Quest’ultima motivazione di carattere "apologetico" si trova più volte a chiusura dei cataloghi dei doveri (Tt 2,8.10; 1 Tm 3,7b; 5,14b; 6,1b). Nel sottofondo si avverte la preoccupazione di eliminare in radice ogni motivo di prevenzione e sospetto da parte dell’ambiente esterno nei confronti della Chiesa e di offrire invece di essa un immagine positiva. Dunque nelle Chiese delle Lettere pastorali le donne possono esercitare un ministero familiare - catechesi - mentre solo le vedove formano una specie di "ordine" ecclesiale (1 Tm 5,3-16).

I ministeri nelle altre Chiese. Il quadro sui ministeri nella prima Chiesa non sarebbe completo se non si accennasse a quelle strutture di guida e di servizio documentate negli altri scritti neotestamentari. Nella Lettera agli Ebrei, dove si afferma l’unica e suprema mediazione sacerdotale di Gesù Cristo, si raccomanda di riconoscere il ruolo degli hegoúmenoi, "responsabili o guide della comunità". Essi sono quelli che hanno annunciato la parola di Dio alla comunità cristiana e devono rispondere del loro compito al supremo pastore (Eb 13,7.17). Dunque l’unicità di Gesù Cristo, sommo sacerdote, non esclude la presenza autorevole e la guida dei responsabili nella Chiesa.

Nella Lettera di Giacomo, inviata come un’omelia ai cristiani dispersi nelle varie regioni, si parla del ruolo del "maestro" e dei presbiteri della Chiesa (Gc 3,1-2.13; 5,14).
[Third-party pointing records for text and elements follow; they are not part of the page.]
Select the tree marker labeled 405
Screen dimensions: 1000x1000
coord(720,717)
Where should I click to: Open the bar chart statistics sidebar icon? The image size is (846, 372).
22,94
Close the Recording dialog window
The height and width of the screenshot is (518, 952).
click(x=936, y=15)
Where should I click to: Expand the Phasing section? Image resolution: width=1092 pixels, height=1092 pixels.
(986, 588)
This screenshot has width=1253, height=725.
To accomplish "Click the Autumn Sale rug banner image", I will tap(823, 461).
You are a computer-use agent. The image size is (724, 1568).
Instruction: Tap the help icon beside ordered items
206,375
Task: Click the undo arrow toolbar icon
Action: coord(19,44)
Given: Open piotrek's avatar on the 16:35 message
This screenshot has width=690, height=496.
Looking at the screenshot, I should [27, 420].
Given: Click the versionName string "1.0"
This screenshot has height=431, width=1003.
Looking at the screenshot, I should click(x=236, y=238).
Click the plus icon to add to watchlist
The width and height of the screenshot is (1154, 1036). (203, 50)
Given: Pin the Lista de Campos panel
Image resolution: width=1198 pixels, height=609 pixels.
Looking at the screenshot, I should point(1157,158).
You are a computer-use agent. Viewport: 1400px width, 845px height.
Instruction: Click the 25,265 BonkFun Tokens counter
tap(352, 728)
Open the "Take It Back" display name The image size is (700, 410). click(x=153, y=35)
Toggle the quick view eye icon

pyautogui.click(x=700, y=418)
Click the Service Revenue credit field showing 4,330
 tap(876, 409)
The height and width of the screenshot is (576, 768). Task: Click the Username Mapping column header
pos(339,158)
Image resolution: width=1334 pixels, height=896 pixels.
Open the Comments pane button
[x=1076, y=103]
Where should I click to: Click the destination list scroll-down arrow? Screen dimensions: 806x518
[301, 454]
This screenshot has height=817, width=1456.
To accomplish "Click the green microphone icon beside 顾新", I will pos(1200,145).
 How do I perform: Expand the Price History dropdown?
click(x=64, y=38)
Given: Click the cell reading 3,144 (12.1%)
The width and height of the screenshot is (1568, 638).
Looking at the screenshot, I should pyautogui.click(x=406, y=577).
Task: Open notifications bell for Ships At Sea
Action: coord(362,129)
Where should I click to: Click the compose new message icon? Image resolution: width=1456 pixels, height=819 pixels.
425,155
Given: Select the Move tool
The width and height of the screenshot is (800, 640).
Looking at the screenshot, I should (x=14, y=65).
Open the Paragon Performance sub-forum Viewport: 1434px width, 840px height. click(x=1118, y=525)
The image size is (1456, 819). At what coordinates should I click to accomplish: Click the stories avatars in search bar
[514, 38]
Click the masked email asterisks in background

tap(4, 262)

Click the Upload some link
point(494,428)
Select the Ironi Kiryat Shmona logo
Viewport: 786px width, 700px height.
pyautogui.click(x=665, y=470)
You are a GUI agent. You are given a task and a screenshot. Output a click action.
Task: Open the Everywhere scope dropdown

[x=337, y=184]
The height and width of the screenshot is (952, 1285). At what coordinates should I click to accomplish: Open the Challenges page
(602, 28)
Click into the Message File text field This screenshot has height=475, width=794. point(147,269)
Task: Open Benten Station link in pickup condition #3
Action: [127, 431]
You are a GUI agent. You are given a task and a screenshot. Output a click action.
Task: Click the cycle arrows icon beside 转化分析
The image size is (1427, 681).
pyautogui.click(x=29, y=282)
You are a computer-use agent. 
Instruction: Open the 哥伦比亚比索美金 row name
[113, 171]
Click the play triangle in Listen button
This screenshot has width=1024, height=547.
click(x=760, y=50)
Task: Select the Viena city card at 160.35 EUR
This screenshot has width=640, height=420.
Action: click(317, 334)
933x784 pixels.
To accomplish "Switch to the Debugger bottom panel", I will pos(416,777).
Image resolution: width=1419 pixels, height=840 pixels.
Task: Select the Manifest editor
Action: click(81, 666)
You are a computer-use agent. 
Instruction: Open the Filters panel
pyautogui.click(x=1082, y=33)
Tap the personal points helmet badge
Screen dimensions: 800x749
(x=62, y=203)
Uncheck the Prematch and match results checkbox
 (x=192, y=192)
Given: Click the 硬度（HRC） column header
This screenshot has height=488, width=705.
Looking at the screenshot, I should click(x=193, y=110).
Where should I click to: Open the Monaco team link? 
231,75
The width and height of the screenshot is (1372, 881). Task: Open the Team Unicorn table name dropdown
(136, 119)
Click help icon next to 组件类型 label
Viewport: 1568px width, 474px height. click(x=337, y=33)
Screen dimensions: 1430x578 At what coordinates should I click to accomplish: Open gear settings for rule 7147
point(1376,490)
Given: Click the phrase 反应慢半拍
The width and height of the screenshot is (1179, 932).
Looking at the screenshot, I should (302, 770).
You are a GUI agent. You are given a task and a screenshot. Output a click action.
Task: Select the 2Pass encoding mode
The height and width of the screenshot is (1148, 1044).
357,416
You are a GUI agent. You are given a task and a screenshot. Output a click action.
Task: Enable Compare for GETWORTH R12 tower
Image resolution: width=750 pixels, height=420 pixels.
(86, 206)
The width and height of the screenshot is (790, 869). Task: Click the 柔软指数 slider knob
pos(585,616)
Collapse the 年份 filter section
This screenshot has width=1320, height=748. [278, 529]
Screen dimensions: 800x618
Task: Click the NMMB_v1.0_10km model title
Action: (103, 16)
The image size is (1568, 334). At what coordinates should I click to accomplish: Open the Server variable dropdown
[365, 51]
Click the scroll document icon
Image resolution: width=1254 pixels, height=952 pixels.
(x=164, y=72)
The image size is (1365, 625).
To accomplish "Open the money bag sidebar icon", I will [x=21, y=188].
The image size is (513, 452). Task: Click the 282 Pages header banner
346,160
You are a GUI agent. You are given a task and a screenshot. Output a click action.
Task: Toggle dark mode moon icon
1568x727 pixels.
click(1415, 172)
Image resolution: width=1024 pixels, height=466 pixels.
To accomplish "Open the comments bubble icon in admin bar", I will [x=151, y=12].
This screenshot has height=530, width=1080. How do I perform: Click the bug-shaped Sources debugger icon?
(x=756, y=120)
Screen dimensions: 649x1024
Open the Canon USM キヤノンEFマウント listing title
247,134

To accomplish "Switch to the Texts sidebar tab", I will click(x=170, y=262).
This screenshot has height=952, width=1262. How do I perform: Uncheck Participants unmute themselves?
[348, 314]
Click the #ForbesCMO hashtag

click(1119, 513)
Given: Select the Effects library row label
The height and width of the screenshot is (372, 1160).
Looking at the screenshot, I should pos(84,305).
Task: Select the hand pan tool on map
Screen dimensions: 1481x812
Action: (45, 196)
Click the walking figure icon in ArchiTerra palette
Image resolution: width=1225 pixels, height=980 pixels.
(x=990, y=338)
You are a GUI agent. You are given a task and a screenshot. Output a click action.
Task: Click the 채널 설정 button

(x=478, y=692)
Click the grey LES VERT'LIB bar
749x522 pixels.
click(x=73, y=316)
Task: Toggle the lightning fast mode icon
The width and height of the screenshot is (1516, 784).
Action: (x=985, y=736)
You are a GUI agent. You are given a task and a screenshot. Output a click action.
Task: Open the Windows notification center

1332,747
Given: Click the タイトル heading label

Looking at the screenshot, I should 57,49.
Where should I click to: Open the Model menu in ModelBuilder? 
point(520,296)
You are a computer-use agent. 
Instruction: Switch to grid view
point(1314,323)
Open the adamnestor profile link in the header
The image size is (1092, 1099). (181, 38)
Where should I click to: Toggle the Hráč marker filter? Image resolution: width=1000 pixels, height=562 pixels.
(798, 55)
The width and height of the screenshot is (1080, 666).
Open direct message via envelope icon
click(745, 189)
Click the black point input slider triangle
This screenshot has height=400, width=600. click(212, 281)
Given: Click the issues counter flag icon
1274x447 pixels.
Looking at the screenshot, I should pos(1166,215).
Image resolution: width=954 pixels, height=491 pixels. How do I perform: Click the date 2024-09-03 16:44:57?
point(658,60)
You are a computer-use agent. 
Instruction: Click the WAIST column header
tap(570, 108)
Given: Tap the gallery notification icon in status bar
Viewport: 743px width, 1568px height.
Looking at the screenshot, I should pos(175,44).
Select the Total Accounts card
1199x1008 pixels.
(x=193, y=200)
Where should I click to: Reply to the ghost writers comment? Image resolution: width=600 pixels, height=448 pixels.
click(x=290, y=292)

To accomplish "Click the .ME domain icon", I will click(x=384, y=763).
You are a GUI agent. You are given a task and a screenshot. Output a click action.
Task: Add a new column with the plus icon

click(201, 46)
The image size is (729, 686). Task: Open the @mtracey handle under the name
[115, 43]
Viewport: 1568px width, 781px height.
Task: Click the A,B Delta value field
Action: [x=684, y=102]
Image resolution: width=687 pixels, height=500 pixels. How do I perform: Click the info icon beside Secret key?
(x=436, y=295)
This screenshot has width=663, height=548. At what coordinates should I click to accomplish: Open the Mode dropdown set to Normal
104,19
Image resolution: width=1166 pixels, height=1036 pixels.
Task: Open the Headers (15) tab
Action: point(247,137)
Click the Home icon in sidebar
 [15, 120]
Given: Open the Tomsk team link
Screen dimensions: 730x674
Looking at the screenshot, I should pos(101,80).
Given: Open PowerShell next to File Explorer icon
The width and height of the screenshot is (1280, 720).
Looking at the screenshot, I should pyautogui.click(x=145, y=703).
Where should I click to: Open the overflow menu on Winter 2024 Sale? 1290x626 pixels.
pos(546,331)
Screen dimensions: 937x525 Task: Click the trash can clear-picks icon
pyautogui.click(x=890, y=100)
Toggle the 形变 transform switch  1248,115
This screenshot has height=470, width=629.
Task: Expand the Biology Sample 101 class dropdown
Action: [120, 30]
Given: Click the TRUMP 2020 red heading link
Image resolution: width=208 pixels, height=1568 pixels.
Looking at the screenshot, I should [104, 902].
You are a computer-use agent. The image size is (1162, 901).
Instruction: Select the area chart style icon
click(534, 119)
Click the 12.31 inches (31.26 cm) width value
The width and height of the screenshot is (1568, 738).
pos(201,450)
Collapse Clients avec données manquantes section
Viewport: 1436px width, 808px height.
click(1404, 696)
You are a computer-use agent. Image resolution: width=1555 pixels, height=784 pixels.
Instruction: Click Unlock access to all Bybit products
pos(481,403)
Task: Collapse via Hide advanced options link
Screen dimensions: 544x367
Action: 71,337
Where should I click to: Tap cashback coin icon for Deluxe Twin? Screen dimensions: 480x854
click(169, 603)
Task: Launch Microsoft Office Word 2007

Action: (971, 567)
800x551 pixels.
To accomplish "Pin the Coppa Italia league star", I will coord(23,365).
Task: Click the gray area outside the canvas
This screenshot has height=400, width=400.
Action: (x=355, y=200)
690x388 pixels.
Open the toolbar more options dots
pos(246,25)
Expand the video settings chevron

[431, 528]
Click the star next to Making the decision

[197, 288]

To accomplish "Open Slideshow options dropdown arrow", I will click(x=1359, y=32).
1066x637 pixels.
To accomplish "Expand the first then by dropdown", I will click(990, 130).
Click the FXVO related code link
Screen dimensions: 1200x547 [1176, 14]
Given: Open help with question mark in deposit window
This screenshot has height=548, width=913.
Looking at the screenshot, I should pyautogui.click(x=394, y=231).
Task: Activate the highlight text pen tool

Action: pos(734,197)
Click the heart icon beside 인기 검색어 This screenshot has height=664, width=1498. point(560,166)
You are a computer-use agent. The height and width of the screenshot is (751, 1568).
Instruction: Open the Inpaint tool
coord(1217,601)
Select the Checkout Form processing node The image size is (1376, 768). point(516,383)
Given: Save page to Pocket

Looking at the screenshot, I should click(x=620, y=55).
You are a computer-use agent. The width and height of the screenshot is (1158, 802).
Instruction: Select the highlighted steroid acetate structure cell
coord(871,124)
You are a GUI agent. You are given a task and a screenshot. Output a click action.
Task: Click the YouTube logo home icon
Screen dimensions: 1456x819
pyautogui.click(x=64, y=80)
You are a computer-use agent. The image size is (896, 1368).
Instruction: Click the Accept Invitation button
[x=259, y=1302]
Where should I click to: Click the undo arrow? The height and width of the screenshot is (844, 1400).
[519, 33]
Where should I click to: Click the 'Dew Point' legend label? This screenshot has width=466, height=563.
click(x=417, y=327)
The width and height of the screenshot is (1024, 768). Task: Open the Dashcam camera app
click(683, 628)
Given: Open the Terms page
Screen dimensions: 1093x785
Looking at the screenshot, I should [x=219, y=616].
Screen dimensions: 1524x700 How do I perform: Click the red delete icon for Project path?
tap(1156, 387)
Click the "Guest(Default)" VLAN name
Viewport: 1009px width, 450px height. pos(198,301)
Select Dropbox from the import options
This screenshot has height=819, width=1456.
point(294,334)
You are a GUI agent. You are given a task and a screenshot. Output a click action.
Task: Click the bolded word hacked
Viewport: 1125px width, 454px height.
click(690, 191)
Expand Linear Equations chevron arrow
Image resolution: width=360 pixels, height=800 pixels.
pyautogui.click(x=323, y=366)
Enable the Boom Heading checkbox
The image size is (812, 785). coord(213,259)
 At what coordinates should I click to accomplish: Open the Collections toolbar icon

Parimenti nella prima Lettera di Pietro ci si rivolge a tutti i cristiani, rigenerati per mezzo della parola di Dio e che formano una comunità di fratelli. Essi in quanto aderiscono a Gesù "pietra viva, rigettata dagli uomini, ma scelta e preziosa davanti a Dio", sono impiegati "come pietre vive per la costruzione di un edificio spirituale, per un sacerdozio santo, per offrire sacrifici spirituali graditi a Dio per mezzo di Gesù Cristo" (1 Pt 2,4-5). Pietro che si presenta come "apostolo di Gesù Cristo" è il presbyteros, modello dei "presbiteri" che devono pascere il gregge di Dio su incarico del pastore supremo (1 Pt 5,1.5). In altre parole, il sacerdozio comune, di cui si parla in 1 Pt 2,9, non esclude il ruolo dei presbiteri che prolungano l’autorità dell’apostolo.

Conclusioni. Nella prima chiesa, come appare attraverso gli scritti del NT, esiste una varietà e molteplicità di ministeri secondo i diversi modelli culturali, da quello ebraico-palestinese, a quello greco extrapalestinese. Questo pluralismo e questa diversità rispondono alle esigenze della chiesa a tutti i livelli, dalla chiesa domestica e locale fino a quella regionale ed universale. Quello che attira l’attenzione è la forma comunitaria o collegiale di esercizio del ministero. Infatti, si passa dai "dodici" e i "sette" della Chiesa-madre di Gerusalemme, al gruppo dei profeti e maestri di Antiochia, ai collaboratori di Paolo: Timoteo, Tito, Sostene e Silvano. Infine, si può rilevare che esiste fin dall’inizio una certa "gerarchia" dei ministeri in base alle esigenze della nascita, crescita e vitalità della Chiesa. I ministeri e le strutture della Chiesa rispondono alle esigenze fondamentali di annunciare e spezzare la Parola in tutte le sue forme, di presiedere e guidare la comunità, di assicurare l’accoglienza e l’assistenza dei più poveri e di tenere vivo il legame di comunione tra le diverse comunità cristiane.